The FPUI on an nShield 5c does not accurately reflect the HSM mode and the mode banner is not displayed when the HSM mode is changed via KeySafe 5.

NSE-57196

Deletion of a Security World via KeySafe 5 will not persist in the case where a KeySafe 5 agent is enabled on an nShield 5c and that nShield 5c has had world kmdata files synced.

The workaround is to ensure that the nShield 5c kmdata is deleted prior to removing from KeySafe 5.

NSE-64712

As the number of secrets grows in the KeySafe 5 database, operations such as obtaining counts and distinct values can start to fail depending on the CPU & memory resource available to the database server and timeout value set on the connection.

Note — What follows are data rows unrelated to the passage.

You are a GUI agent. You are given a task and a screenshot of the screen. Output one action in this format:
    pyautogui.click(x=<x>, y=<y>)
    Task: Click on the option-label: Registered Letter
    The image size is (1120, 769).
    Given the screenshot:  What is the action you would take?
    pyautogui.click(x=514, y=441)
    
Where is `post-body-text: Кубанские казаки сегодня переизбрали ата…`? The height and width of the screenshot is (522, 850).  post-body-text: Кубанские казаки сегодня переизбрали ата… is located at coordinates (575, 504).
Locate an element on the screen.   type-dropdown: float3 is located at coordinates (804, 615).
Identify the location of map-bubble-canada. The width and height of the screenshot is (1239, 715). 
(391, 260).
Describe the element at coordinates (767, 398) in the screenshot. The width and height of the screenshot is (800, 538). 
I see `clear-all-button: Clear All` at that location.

If this occurs the recommendation is to increase the resources available to the database server and increase the database.mongo.socketTimeout value in the backend helm chart.

NSE-69741

When many (tens of thousands of) files are added to the kmdata/local directory at once, a 'queue or buffer overflow' error may appear in KeySafe 5 agent logs. Restart the KeySafe 5 agent and if the problem persists, remove these files from kmdata/local and introduce files to the kmdata/local directory in smaller batches.

NSE-69761

Occasionally Security World operations may fail partway through the authorization process; if this happens, please try again.

NSE-70502

Upgrading firmware on multiple HSMs at the same time can occasionally cause an 'error storing upgrade image'. If this occurs, please try again once other firmware upgrades have finished.

NSE-71678

The loading of security worlds onto a large number of HSMs can time out. If this happens, either go back to the previous page and try again or reduce the number of HSMs for each load request.

NSE-73268

A 500 error can occur when downloading the Agent logs, if this happens, please try again.

NSE-73274

A 500 error can occur when downloading the System logs, if this happens, please try again.

NSE-73318

Duplicate slots can be added to an HSM’s 'Slot Export' section.